Aim of the exercise:
What you print must match the data line for line.

Material provided:
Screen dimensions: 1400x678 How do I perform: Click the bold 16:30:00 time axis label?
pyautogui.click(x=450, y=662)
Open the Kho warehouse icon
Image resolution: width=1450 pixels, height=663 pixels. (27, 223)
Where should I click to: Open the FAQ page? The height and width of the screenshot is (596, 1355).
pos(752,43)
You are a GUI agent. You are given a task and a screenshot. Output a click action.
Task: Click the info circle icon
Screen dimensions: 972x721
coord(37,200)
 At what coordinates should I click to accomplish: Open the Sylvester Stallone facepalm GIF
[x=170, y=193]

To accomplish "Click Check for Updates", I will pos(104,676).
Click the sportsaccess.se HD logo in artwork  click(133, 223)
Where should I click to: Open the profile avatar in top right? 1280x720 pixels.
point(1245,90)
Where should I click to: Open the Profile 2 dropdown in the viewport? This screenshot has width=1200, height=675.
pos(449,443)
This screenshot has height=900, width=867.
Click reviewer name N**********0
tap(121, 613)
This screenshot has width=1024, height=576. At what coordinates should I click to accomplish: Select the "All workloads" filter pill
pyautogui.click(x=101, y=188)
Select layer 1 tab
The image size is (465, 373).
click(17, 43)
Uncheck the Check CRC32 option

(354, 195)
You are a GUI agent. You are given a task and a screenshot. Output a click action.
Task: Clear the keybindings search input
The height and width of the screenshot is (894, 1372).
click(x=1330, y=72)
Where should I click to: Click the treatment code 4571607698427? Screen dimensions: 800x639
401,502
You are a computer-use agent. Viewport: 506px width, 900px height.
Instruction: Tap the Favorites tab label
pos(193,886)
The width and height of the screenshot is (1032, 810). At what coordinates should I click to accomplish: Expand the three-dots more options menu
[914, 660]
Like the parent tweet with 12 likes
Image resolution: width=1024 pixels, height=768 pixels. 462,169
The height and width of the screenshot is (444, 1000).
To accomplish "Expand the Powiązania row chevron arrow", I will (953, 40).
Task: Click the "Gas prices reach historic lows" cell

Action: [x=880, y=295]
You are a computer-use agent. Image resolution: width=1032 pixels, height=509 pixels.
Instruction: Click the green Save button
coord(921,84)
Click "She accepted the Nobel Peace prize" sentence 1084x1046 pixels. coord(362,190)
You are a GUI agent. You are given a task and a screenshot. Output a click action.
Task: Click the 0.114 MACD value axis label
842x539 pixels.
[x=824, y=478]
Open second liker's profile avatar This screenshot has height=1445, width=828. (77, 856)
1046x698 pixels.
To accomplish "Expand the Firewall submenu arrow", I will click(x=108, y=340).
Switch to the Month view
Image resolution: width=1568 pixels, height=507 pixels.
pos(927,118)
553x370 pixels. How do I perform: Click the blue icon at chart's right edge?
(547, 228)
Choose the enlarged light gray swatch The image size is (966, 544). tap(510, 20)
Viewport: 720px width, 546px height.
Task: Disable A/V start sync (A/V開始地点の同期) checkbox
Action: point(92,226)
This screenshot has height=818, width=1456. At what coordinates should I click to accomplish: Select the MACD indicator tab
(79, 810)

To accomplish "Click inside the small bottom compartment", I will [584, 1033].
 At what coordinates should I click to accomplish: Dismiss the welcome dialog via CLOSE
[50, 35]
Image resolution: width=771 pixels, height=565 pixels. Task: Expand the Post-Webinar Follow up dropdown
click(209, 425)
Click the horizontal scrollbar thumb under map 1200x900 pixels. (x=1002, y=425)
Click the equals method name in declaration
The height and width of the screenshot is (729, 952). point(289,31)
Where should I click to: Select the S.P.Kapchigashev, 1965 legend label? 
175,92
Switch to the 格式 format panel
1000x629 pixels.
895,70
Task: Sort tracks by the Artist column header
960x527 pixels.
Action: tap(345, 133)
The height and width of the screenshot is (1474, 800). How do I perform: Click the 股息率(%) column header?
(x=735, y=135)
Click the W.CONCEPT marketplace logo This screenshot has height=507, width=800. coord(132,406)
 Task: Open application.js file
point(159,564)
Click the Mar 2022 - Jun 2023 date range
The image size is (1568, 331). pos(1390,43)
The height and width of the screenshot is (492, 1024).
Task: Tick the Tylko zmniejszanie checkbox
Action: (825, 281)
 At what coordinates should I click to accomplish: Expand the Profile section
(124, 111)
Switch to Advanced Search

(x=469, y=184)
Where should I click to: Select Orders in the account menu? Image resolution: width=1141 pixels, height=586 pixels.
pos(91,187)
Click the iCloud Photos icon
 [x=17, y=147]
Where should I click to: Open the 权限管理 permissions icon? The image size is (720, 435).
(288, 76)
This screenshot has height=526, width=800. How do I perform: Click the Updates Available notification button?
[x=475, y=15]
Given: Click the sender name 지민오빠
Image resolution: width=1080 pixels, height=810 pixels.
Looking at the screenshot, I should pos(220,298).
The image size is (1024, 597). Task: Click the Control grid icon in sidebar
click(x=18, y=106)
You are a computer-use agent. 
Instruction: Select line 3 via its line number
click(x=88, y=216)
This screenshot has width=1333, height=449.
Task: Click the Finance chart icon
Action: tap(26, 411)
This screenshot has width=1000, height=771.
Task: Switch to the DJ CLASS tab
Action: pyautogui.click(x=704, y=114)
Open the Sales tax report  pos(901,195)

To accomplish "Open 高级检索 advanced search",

Solved exercise:
Screen dimensions: 1400x678 How do I perform: Click the bold 16:30:00 time axis label?
pyautogui.click(x=450, y=662)
Open the Kho warehouse icon
Image resolution: width=1450 pixels, height=663 pixels. (27, 223)
Where should I click to: Open the FAQ page? The height and width of the screenshot is (596, 1355).
pos(752,43)
You are a GUI agent. You are given a task and a screenshot. Output a click action.
Task: Click the info circle icon
Screen dimensions: 972x721
coord(37,200)
 At what coordinates should I click to accomplish: Open the Sylvester Stallone facepalm GIF
[x=170, y=193]

To accomplish "Click Check for Updates", I will pos(104,676).
Click the sportsaccess.se HD logo in artwork  click(133, 223)
Where should I click to: Open the profile avatar in top right? 1280x720 pixels.
point(1245,90)
Where should I click to: Open the Profile 2 dropdown in the viewport? This screenshot has width=1200, height=675.
pos(449,443)
This screenshot has height=900, width=867.
Click reviewer name N**********0
tap(121, 613)
This screenshot has width=1024, height=576. At what coordinates should I click to accomplish: Select the "All workloads" filter pill
pyautogui.click(x=101, y=188)
Select layer 1 tab
The image size is (465, 373).
click(17, 43)
Uncheck the Check CRC32 option

(354, 195)
You are a GUI agent. You are given a task and a screenshot. Output a click action.
Task: Clear the keybindings search input
The height and width of the screenshot is (894, 1372).
click(x=1330, y=72)
Where should I click to: Click the treatment code 4571607698427? Screen dimensions: 800x639
401,502
You are a computer-use agent. Viewport: 506px width, 900px height.
Instruction: Tap the Favorites tab label
pos(193,886)
The width and height of the screenshot is (1032, 810). At what coordinates should I click to accomplish: Expand the three-dots more options menu
[914, 660]
Like the parent tweet with 12 likes
Image resolution: width=1024 pixels, height=768 pixels. 462,169
The height and width of the screenshot is (444, 1000).
To accomplish "Expand the Powiązania row chevron arrow", I will (953, 40).
Task: Click the "Gas prices reach historic lows" cell

Action: [x=880, y=295]
You are a computer-use agent. Image resolution: width=1032 pixels, height=509 pixels.
Instruction: Click the green Save button
coord(921,84)
Click "She accepted the Nobel Peace prize" sentence 1084x1046 pixels. coord(362,190)
You are a GUI agent. You are given a task and a screenshot. Output a click action.
Task: Click the 0.114 MACD value axis label
842x539 pixels.
[x=824, y=478]
Open second liker's profile avatar This screenshot has height=1445, width=828. (77, 856)
1046x698 pixels.
To accomplish "Expand the Firewall submenu arrow", I will click(x=108, y=340).
Switch to the Month view
Image resolution: width=1568 pixels, height=507 pixels.
pos(927,118)
553x370 pixels. How do I perform: Click the blue icon at chart's right edge?
(547, 228)
Choose the enlarged light gray swatch The image size is (966, 544). tap(510, 20)
Viewport: 720px width, 546px height.
Task: Disable A/V start sync (A/V開始地点の同期) checkbox
Action: point(92,226)
This screenshot has height=818, width=1456. At what coordinates should I click to accomplish: Select the MACD indicator tab
(79, 810)

To accomplish "Click inside the small bottom compartment", I will [584, 1033].
 At what coordinates should I click to accomplish: Dismiss the welcome dialog via CLOSE
[50, 35]
Image resolution: width=771 pixels, height=565 pixels. Task: Expand the Post-Webinar Follow up dropdown
click(209, 425)
Click the horizontal scrollbar thumb under map 1200x900 pixels. (x=1002, y=425)
Click the equals method name in declaration
The height and width of the screenshot is (729, 952). point(289,31)
Where should I click to: Select the S.P.Kapchigashev, 1965 legend label? 
175,92
Switch to the 格式 format panel
1000x629 pixels.
895,70
Task: Sort tracks by the Artist column header
960x527 pixels.
Action: tap(345, 133)
The height and width of the screenshot is (1474, 800). How do I perform: Click the 股息率(%) column header?
(x=735, y=135)
Click the W.CONCEPT marketplace logo This screenshot has height=507, width=800. coord(132,406)
 Task: Open application.js file
point(159,564)
Click the Mar 2022 - Jun 2023 date range
The image size is (1568, 331). pos(1390,43)
The height and width of the screenshot is (492, 1024).
Task: Tick the Tylko zmniejszanie checkbox
Action: (825, 281)
 At what coordinates should I click to accomplish: Expand the Profile section
(124, 111)
Switch to Advanced Search

(x=469, y=184)
Where should I click to: Select Orders in the account menu? Image resolution: width=1141 pixels, height=586 pixels.
pos(91,187)
Click the iCloud Photos icon
 [x=17, y=147]
Where should I click to: Open the 权限管理 permissions icon? The image size is (720, 435).
(288, 76)
This screenshot has height=526, width=800. How do I perform: Click the Updates Available notification button?
[x=475, y=15]
Given: Click the sender name 지민오빠
Image resolution: width=1080 pixels, height=810 pixels.
Looking at the screenshot, I should pos(220,298).
The image size is (1024, 597). Task: Click the Control grid icon in sidebar
click(x=18, y=106)
You are a computer-use agent. 
Instruction: Select line 3 via its line number
click(x=88, y=216)
This screenshot has width=1333, height=449.
Task: Click the Finance chart icon
Action: tap(26, 411)
This screenshot has width=1000, height=771.
Task: Switch to the DJ CLASS tab
Action: pyautogui.click(x=704, y=114)
Open the Sales tax report  pos(901,195)

To accomplish "Open 高级检索 advanced search",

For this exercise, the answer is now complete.